TRAVAIL DEMANDÉ — Réécrivez sous forme de liste numérotée toutes les lignes des enregistrements ci-dessous, en supprimant les lignes vides.
********
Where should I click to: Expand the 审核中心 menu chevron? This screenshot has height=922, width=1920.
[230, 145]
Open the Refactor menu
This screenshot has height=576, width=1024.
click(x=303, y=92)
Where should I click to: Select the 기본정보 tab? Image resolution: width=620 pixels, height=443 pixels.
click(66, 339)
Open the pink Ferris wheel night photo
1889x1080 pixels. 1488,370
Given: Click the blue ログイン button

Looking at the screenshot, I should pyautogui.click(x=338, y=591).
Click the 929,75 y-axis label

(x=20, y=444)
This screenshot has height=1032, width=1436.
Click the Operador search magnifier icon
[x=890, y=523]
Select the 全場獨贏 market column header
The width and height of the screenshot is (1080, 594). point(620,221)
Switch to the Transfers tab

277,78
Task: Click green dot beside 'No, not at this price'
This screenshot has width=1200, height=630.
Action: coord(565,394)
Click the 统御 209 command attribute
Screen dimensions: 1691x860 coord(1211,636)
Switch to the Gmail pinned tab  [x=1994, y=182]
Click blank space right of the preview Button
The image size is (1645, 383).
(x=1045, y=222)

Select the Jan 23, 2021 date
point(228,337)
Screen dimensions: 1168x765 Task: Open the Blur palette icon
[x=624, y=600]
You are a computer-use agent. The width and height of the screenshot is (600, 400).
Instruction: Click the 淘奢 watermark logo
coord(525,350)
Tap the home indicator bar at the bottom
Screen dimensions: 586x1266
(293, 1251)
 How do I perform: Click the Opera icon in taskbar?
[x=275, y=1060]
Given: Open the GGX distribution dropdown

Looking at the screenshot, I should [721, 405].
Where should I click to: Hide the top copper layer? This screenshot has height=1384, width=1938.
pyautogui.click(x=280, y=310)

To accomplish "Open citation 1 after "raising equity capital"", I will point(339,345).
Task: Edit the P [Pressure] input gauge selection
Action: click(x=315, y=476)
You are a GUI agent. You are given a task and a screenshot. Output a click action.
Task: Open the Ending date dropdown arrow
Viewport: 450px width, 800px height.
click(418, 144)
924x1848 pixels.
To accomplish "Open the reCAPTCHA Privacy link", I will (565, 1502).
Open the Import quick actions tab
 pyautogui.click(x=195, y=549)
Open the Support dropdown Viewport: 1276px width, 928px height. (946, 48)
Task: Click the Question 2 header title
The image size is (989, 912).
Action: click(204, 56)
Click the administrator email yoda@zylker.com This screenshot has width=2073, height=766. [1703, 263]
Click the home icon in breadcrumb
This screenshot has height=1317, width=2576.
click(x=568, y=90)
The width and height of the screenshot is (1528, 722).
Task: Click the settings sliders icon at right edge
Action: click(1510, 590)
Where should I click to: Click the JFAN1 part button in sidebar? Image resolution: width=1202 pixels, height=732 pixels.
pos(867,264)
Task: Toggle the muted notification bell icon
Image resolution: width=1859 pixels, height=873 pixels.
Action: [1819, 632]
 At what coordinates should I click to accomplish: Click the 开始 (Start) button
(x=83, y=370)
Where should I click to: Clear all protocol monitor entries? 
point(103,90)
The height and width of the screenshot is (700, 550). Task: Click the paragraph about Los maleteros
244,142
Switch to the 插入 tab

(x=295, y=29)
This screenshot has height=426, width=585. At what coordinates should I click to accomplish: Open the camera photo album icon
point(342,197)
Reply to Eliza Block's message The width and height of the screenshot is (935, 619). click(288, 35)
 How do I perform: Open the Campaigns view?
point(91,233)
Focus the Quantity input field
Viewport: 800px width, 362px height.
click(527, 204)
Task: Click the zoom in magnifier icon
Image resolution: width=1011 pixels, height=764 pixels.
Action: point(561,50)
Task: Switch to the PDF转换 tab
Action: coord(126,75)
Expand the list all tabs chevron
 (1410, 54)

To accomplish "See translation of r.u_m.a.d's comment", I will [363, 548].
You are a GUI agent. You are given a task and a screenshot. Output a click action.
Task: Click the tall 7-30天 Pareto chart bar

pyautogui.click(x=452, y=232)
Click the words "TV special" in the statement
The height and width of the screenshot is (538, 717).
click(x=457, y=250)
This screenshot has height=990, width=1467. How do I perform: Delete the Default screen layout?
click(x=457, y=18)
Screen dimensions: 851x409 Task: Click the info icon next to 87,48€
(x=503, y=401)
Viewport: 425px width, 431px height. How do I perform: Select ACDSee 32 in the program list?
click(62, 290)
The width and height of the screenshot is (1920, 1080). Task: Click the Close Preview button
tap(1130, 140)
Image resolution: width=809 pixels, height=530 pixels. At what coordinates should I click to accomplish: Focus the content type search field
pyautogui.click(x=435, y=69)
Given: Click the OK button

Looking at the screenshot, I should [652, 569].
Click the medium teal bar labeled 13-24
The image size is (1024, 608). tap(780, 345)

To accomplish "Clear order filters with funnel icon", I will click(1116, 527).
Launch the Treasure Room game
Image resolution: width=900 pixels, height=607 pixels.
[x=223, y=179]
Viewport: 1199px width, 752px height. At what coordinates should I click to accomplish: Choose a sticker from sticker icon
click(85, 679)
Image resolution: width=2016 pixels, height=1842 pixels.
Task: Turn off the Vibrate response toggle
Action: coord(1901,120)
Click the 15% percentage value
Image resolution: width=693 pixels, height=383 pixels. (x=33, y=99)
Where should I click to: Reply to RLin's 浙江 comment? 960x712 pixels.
********
RÉPONSE PROPOSÉE —
1. Where should I click to: Expand the 审核中心 menu chevron? This screenshot has height=922, width=1920.
2. [230, 145]
3. Open the Refactor menu
4. This screenshot has height=576, width=1024.
5. click(x=303, y=92)
6. Where should I click to: Select the 기본정보 tab? Image resolution: width=620 pixels, height=443 pixels.
7. click(66, 339)
8. Open the pink Ferris wheel night photo
9. 1889x1080 pixels. 1488,370
10. Given: Click the blue ログイン button
11. Looking at the screenshot, I should pyautogui.click(x=338, y=591).
12. Click the 929,75 y-axis label
13. (x=20, y=444)
14. This screenshot has height=1032, width=1436.
15. Click the Operador search magnifier icon
16. [x=890, y=523]
17. Select the 全場獨贏 market column header
18. The width and height of the screenshot is (1080, 594). point(620,221)
19. Switch to the Transfers tab
20. 277,78
21. Task: Click green dot beside 'No, not at this price'
22. This screenshot has width=1200, height=630.
23. Action: coord(565,394)
24. Click the 统御 209 command attribute
25. Screen dimensions: 1691x860 coord(1211,636)
26. Switch to the Gmail pinned tab  [x=1994, y=182]
27. Click blank space right of the preview Button
28. The image size is (1645, 383).
29. (x=1045, y=222)
30. Select the Jan 23, 2021 date
31. point(228,337)
32. Screen dimensions: 1168x765 Task: Open the Blur palette icon
33. [x=624, y=600]
34. You are a computer-use agent. The width and height of the screenshot is (600, 400).
35. Instruction: Click the 淘奢 watermark logo
36. coord(525,350)
37. Tap the home indicator bar at the bottom
38. Screen dimensions: 586x1266
39. (293, 1251)
40.  How do I perform: Click the Opera icon in taskbar?
41. [x=275, y=1060]
42. Given: Open the GGX distribution dropdown
43. Looking at the screenshot, I should [721, 405].
44. Where should I click to: Hide the top copper layer? This screenshot has height=1384, width=1938.
45. pyautogui.click(x=280, y=310)
46. To accomplish "Open citation 1 after "raising equity capital"", I will point(339,345).
47. Task: Edit the P [Pressure] input gauge selection
48. Action: click(x=315, y=476)
49. You are a GUI agent. You are given a task and a screenshot. Output a click action.
50. Task: Open the Ending date dropdown arrow
51. Viewport: 450px width, 800px height.
52. click(418, 144)
53. 924x1848 pixels.
54. To accomplish "Open the reCAPTCHA Privacy link", I will (565, 1502).
55. Open the Import quick actions tab
56.  pyautogui.click(x=195, y=549)
57. Open the Support dropdown Viewport: 1276px width, 928px height. (946, 48)
58. Task: Click the Question 2 header title
59. The image size is (989, 912).
60. Action: click(204, 56)
61. Click the administrator email yoda@zylker.com This screenshot has width=2073, height=766. [1703, 263]
62. Click the home icon in breadcrumb
63. This screenshot has height=1317, width=2576.
64. click(x=568, y=90)
65. The width and height of the screenshot is (1528, 722).
66. Task: Click the settings sliders icon at right edge
67. Action: click(1510, 590)
68. Where should I click to: Click the JFAN1 part button in sidebar? Image resolution: width=1202 pixels, height=732 pixels.
69. pos(867,264)
70. Task: Toggle the muted notification bell icon
71. Image resolution: width=1859 pixels, height=873 pixels.
72. Action: [1819, 632]
73.  At what coordinates should I click to accomplish: Click the 开始 (Start) button
74. (x=83, y=370)
75. Where should I click to: Clear all protocol monitor entries? 
76. point(103,90)
77. The height and width of the screenshot is (700, 550). Task: Click the paragraph about Los maleteros
78. 244,142
79. Switch to the 插入 tab
80. (x=295, y=29)
81. This screenshot has height=426, width=585. At what coordinates should I click to accomplish: Open the camera photo album icon
82. point(342,197)
83. Reply to Eliza Block's message The width and height of the screenshot is (935, 619). click(288, 35)
84.  How do I perform: Open the Campaigns view?
85. point(91,233)
86. Focus the Quantity input field
87. Viewport: 800px width, 362px height.
88. click(527, 204)
89. Task: Click the zoom in magnifier icon
90. Image resolution: width=1011 pixels, height=764 pixels.
91. Action: point(561,50)
92. Task: Switch to the PDF转换 tab
93. Action: coord(126,75)
94. Expand the list all tabs chevron
95.  (1410, 54)
96. To accomplish "See translation of r.u_m.a.d's comment", I will [363, 548].
97. You are a GUI agent. You are given a task and a screenshot. Output a click action.
98. Task: Click the tall 7-30天 Pareto chart bar
99. pyautogui.click(x=452, y=232)
100. Click the words "TV special" in the statement
101. The height and width of the screenshot is (538, 717).
102. click(x=457, y=250)
103. This screenshot has height=990, width=1467. How do I perform: Delete the Default screen layout?
104. click(x=457, y=18)
105. Screen dimensions: 851x409 Task: Click the info icon next to 87,48€
106. (x=503, y=401)
107. Viewport: 425px width, 431px height. How do I perform: Select ACDSee 32 in the program list?
108. click(62, 290)
109. The width and height of the screenshot is (1920, 1080). Task: Click the Close Preview button
110. tap(1130, 140)
111. Image resolution: width=809 pixels, height=530 pixels. At what coordinates should I click to accomplish: Focus the content type search field
112. pyautogui.click(x=435, y=69)
113. Given: Click the OK button
114. Looking at the screenshot, I should [652, 569].
115. Click the medium teal bar labeled 13-24
116. The image size is (1024, 608). tap(780, 345)
117. To accomplish "Clear order filters with funnel icon", I will click(1116, 527).
118. Launch the Treasure Room game
119. Image resolution: width=900 pixels, height=607 pixels.
120. [x=223, y=179]
121. Viewport: 1199px width, 752px height. At what coordinates should I click to accomplish: Choose a sticker from sticker icon
122. click(85, 679)
123. Image resolution: width=2016 pixels, height=1842 pixels.
124. Task: Turn off the Vibrate response toggle
125. Action: coord(1901,120)
126. Click the 15% percentage value
127. Image resolution: width=693 pixels, height=383 pixels. (x=33, y=99)
128. Where should I click to: Reply to RLin's 浙江 comment? 960x712 pixels.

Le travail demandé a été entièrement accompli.